Seattle still has 17 of 20 draft picks from the past two drafts (three on IR), but the jury is out on many of them — especially top-three picks Rashaad Penny, Rasheem Green, Will Dissly, L.J. Collier and Marquise Blair. Can Penny and Dissly get and stay healthy? Can Green, who took a big step this season, turn into a productive starter in Year 3? Will Blair be ready to replace McDougald in 2021? Will Collier recover from his bust of a rookie year?
Those questions will be answered next season and beyond. For now, at least the Hawks are getting contributions from a bunch of Day 2-3 picks from the past two drafts: D.K. Metcalf, Travis Homer, Tre Flowers, Michael Dickson, Jamarco Jones, Shaquem Griffin, Cody Barton and Ugo Amadi.
Schneider has filled other holes with great veteran additions. He made three incredible trade acquisitions in 2019 (Jadeveon Clowney, Quandre Diggs and Jacob Hollister) and brought back three former Seahawks (Willson, Marshawn Lynch and Robert Turbin) during the season.
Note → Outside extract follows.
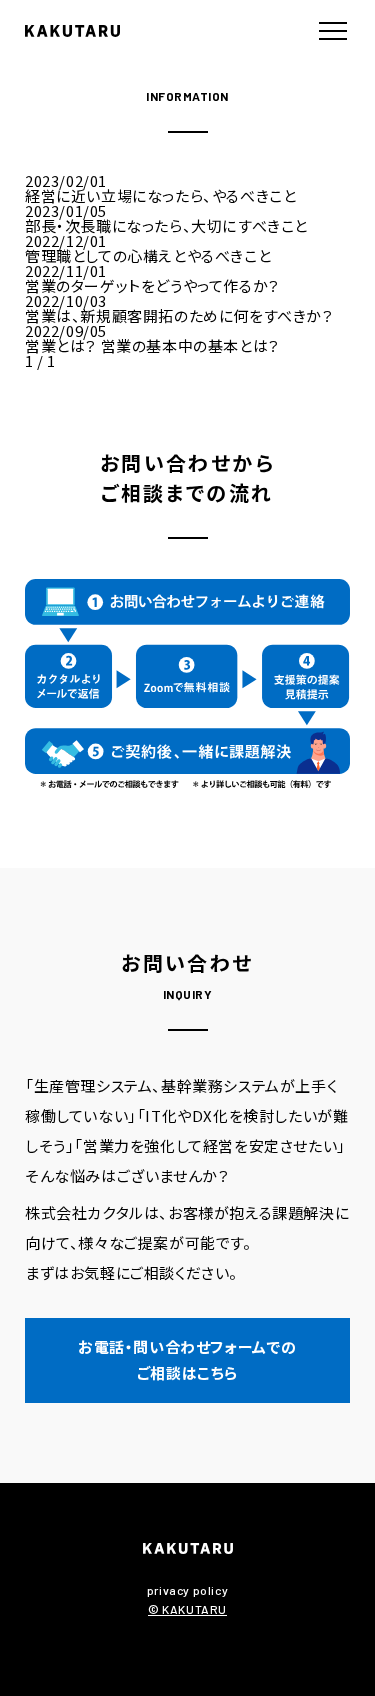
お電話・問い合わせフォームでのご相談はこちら (187, 1359)
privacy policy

Clowney was great before getting injured in his best game, vs. the 49ers in Week 10, and is fighting through that core injury to help the Hawks in the playoffs (and earn a big contract). The Diggs trade was basically an admission that Carroll couldn’t make it work with Lano Hill and Tedric Thompson, the safeties Schneider drafted after Shaquill Griffin in 2017. The Hawks are 5-1 when Diggs plays.
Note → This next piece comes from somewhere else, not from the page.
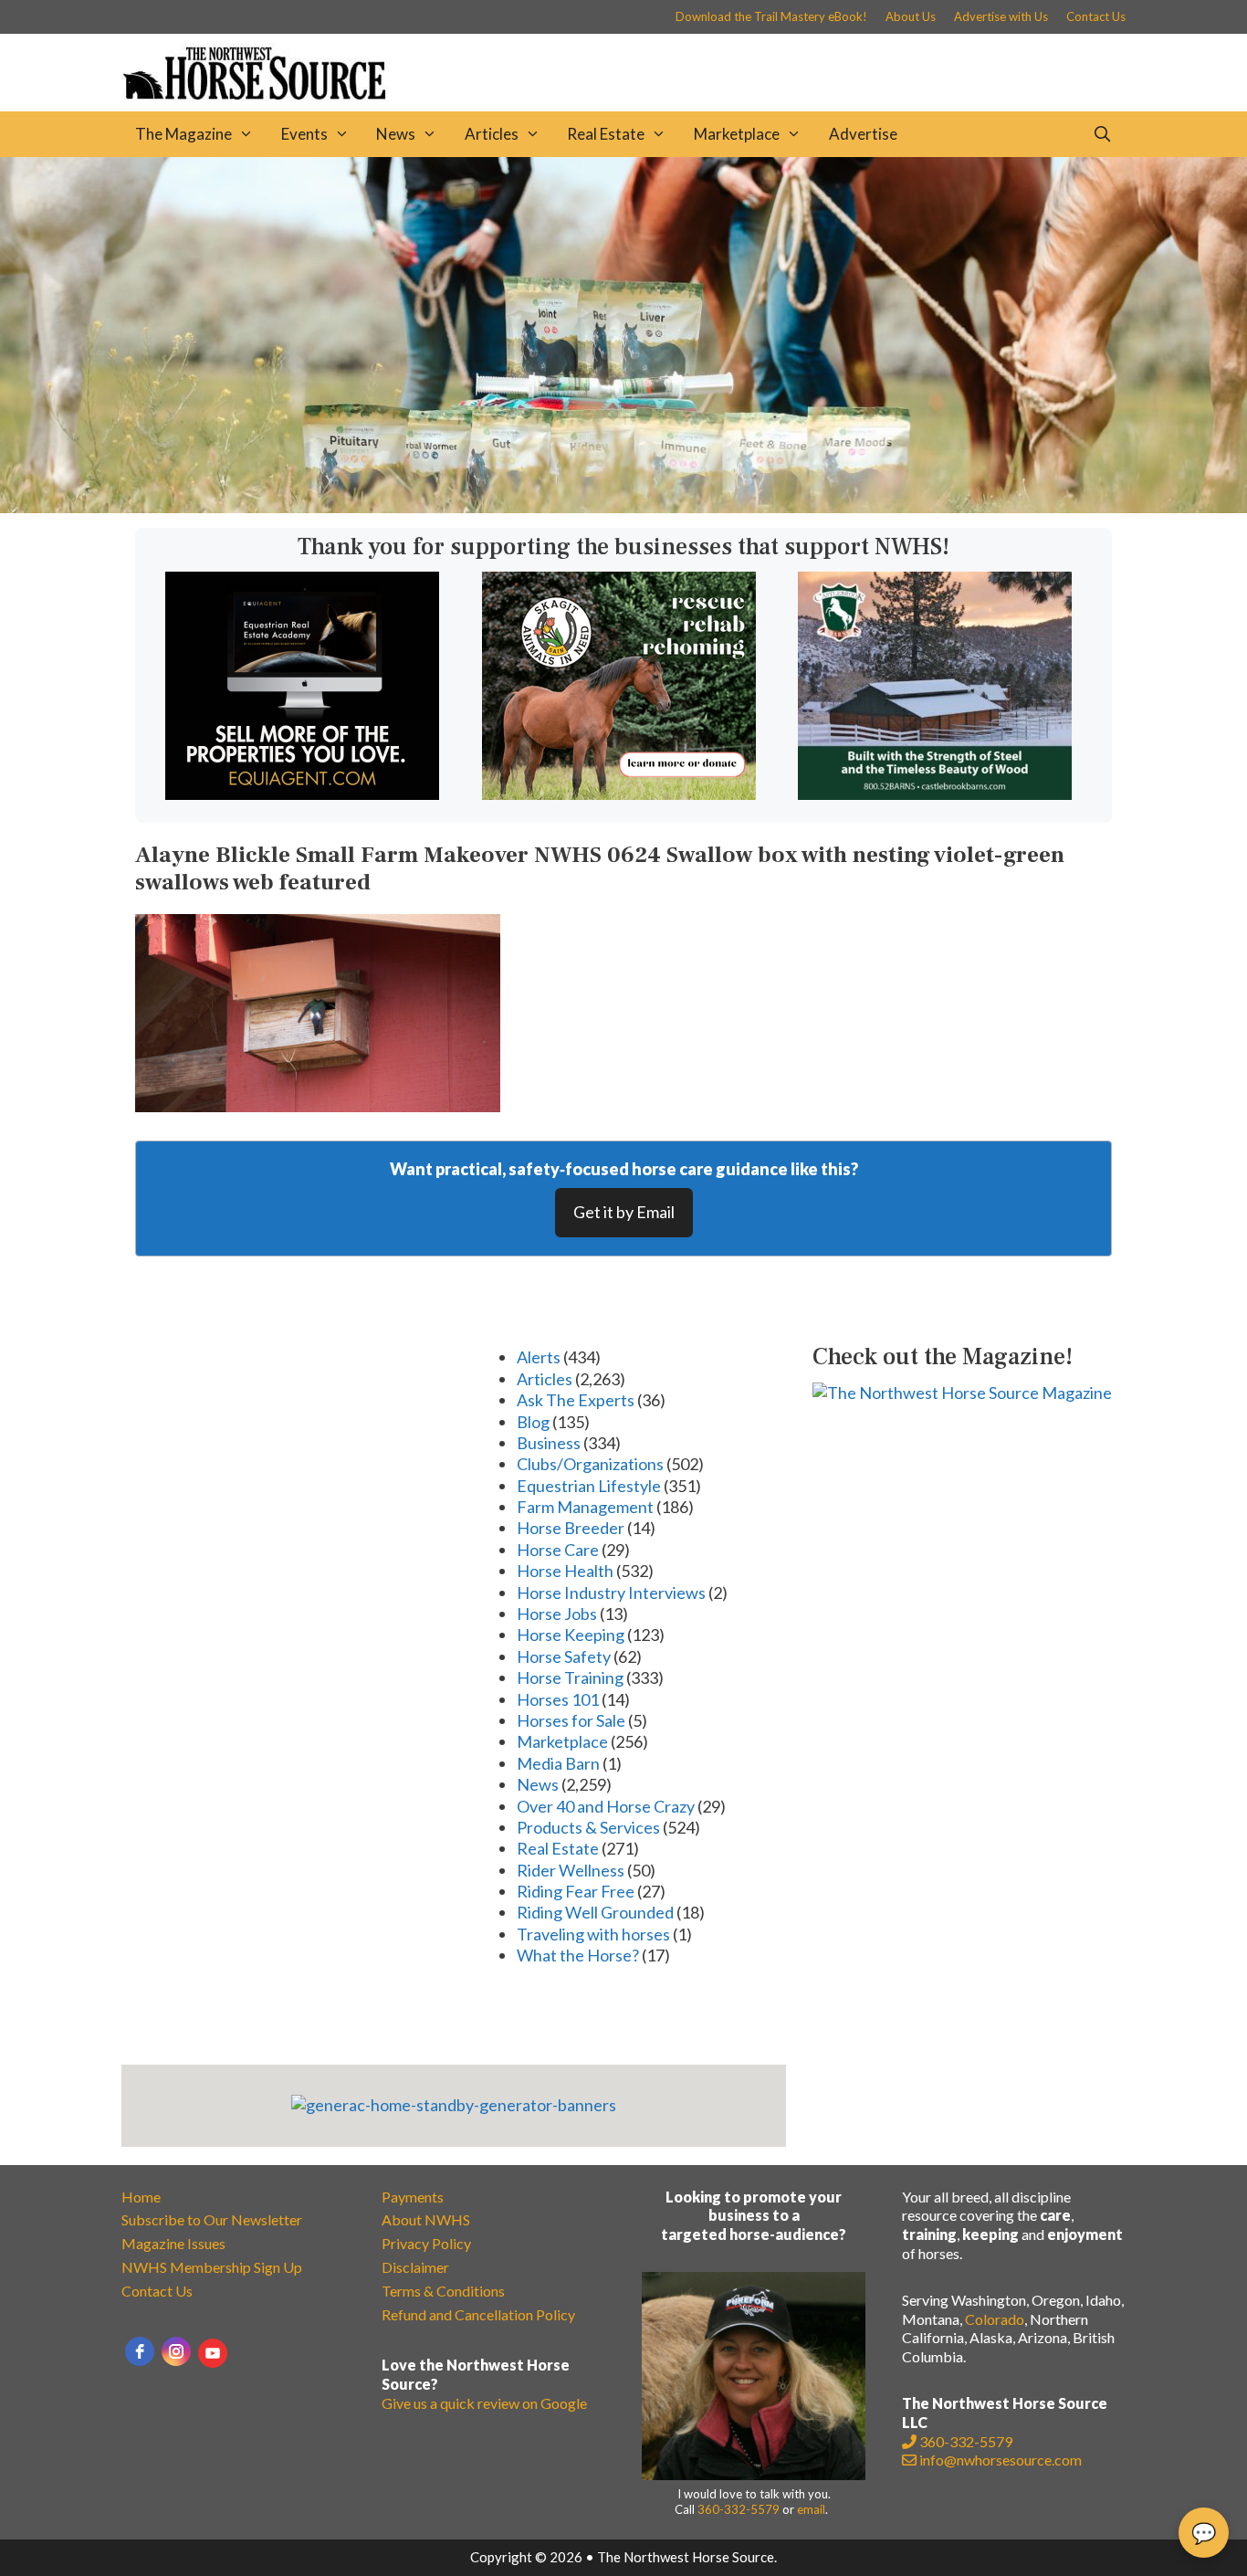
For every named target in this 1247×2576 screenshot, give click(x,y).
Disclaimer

On offense, Hollister took over as the top tight end (even if Willson was the starter) after Dissly was lost in Week 6, and Lynch has famously returned to share the backfield with Homer (with Turbin providing depth).
Schneider has done his part to try to keep this team patched together for this playoff run. As soon as it ends — whether it’s in Green Bay, San Francisco or Miami — we’ll see whether he can keep making the right moves in 2020 and set this team up to win more Super Bowls.